→ **Work to be completed**
Quote the data below in full, please, without altering anything.

==========

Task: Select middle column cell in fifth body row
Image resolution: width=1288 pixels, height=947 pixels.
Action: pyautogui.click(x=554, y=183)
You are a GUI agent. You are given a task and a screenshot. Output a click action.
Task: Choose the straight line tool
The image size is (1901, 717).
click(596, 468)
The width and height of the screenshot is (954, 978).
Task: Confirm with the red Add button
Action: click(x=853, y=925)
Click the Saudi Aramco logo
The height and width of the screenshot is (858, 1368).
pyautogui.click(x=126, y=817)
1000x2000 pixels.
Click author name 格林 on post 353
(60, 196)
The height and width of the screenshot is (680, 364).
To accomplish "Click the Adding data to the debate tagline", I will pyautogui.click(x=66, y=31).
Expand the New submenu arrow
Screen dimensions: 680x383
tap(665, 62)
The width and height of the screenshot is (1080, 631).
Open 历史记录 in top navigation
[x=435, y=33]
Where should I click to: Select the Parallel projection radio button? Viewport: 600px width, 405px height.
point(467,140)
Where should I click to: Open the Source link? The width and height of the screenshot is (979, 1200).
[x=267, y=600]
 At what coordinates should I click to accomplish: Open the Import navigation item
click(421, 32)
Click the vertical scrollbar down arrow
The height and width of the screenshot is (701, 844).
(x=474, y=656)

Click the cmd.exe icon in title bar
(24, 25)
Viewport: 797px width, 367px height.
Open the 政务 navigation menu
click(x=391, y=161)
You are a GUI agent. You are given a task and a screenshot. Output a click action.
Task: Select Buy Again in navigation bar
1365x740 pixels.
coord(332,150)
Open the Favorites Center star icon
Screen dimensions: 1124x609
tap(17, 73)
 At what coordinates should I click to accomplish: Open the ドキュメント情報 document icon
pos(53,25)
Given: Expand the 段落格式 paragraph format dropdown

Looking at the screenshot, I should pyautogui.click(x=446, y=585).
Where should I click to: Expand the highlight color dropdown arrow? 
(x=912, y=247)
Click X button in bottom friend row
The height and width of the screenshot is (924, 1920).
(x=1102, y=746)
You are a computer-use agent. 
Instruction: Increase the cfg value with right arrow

==========

→ **Solution**
Task: Select middle column cell in fifth body row
Image resolution: width=1288 pixels, height=947 pixels.
Action: pyautogui.click(x=554, y=183)
You are a GUI agent. You are given a task and a screenshot. Output a click action.
Task: Choose the straight line tool
The image size is (1901, 717).
click(596, 468)
The width and height of the screenshot is (954, 978).
Task: Confirm with the red Add button
Action: click(x=853, y=925)
Click the Saudi Aramco logo
The height and width of the screenshot is (858, 1368).
pyautogui.click(x=126, y=817)
1000x2000 pixels.
Click author name 格林 on post 353
(60, 196)
The height and width of the screenshot is (680, 364).
To accomplish "Click the Adding data to the debate tagline", I will pyautogui.click(x=66, y=31).
Expand the New submenu arrow
Screen dimensions: 680x383
tap(665, 62)
The width and height of the screenshot is (1080, 631).
Open 历史记录 in top navigation
[x=435, y=33]
Where should I click to: Select the Parallel projection radio button? Viewport: 600px width, 405px height.
point(467,140)
Where should I click to: Open the Source link? The width and height of the screenshot is (979, 1200).
[x=267, y=600]
 At what coordinates should I click to accomplish: Open the Import navigation item
click(421, 32)
Click the vertical scrollbar down arrow
The height and width of the screenshot is (701, 844).
(x=474, y=656)

Click the cmd.exe icon in title bar
(24, 25)
Viewport: 797px width, 367px height.
Open the 政务 navigation menu
click(x=391, y=161)
You are a GUI agent. You are given a task and a screenshot. Output a click action.
Task: Select Buy Again in navigation bar
1365x740 pixels.
coord(332,150)
Open the Favorites Center star icon
Screen dimensions: 1124x609
tap(17, 73)
 At what coordinates should I click to accomplish: Open the ドキュメント情報 document icon
pos(53,25)
Given: Expand the 段落格式 paragraph format dropdown

Looking at the screenshot, I should pyautogui.click(x=446, y=585).
Where should I click to: Expand the highlight color dropdown arrow? 
(x=912, y=247)
Click X button in bottom friend row
The height and width of the screenshot is (924, 1920).
(x=1102, y=746)
You are a computer-use agent. 
Instruction: Increase the cfg value with right arrow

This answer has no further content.